### TEXT
At the same time, two UPT teams that participated in the final Innovation Labs 2026 presented their projects at the E³UDRES² PhD Summer School, with the aim of finding research and innovation synergies for joint start-ups within the Alliance E³UDRES² – AgriTwin (precision farming with AI) and Tenue Vibe (rapid website modernization)
The closing ceremony was held by Prof. Emeritus Dr. Eng. Radu Vasiu, together with FH-Prof. Dipl.-Ing. Hannes Raffaseder, President of the E³UDRES² Association.
At the end of the program, all participants received digital badges issued through the E³UDRES² platform, physical participation certificates and, those who have completed all the practical activities, 2 ECTS credits. The graduation diplomas were handed over by Prof. Emeritus Dr. Eng. Radu Vasiu and FH-Prof. Dipl.-Ing. Hannes Raffaseder. All speakers of the event also received recognition diplomas, handed over by Prof. univ. em. dr. ing. Radu Vasiu.
The E³UDRES² Alliance is one of 50 European University Alliances in Europe – an initiative launched by the European Commission, indicating excellence in the field of higher education.
The E³UDRES² European University Alliance is comprised of nine higher education institutions: A combination of unique, scientific universities and universities of applied sciences (UAS).

### DIRECTION
In the text about the E³UDRES² PhD Summer School, how many ECTS credits went to participants who completed all the practical activities?

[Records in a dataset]
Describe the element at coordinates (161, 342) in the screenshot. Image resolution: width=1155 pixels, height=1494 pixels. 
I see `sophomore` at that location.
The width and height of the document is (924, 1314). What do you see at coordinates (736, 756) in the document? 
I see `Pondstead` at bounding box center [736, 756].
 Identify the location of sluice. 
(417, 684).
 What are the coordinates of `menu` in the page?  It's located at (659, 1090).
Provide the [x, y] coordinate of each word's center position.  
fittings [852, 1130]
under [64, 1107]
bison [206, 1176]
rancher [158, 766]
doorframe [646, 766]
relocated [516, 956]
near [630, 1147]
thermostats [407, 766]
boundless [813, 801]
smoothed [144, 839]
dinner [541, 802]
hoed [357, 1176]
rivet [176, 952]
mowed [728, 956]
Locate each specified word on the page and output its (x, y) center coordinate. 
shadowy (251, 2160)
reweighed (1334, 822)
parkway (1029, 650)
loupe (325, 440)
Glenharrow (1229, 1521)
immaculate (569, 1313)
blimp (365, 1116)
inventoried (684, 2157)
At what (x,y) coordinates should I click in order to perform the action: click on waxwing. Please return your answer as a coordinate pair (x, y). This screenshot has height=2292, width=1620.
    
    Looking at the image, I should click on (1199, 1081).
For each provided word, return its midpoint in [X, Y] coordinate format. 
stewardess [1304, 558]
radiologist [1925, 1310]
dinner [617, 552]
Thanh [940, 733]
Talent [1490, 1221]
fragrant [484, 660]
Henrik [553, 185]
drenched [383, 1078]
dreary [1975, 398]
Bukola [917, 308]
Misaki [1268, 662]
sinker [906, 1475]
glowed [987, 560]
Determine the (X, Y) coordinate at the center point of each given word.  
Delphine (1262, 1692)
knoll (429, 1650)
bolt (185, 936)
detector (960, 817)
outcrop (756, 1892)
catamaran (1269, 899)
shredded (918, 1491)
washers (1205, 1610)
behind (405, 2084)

### COMPLETED TASK
2 ECTS credits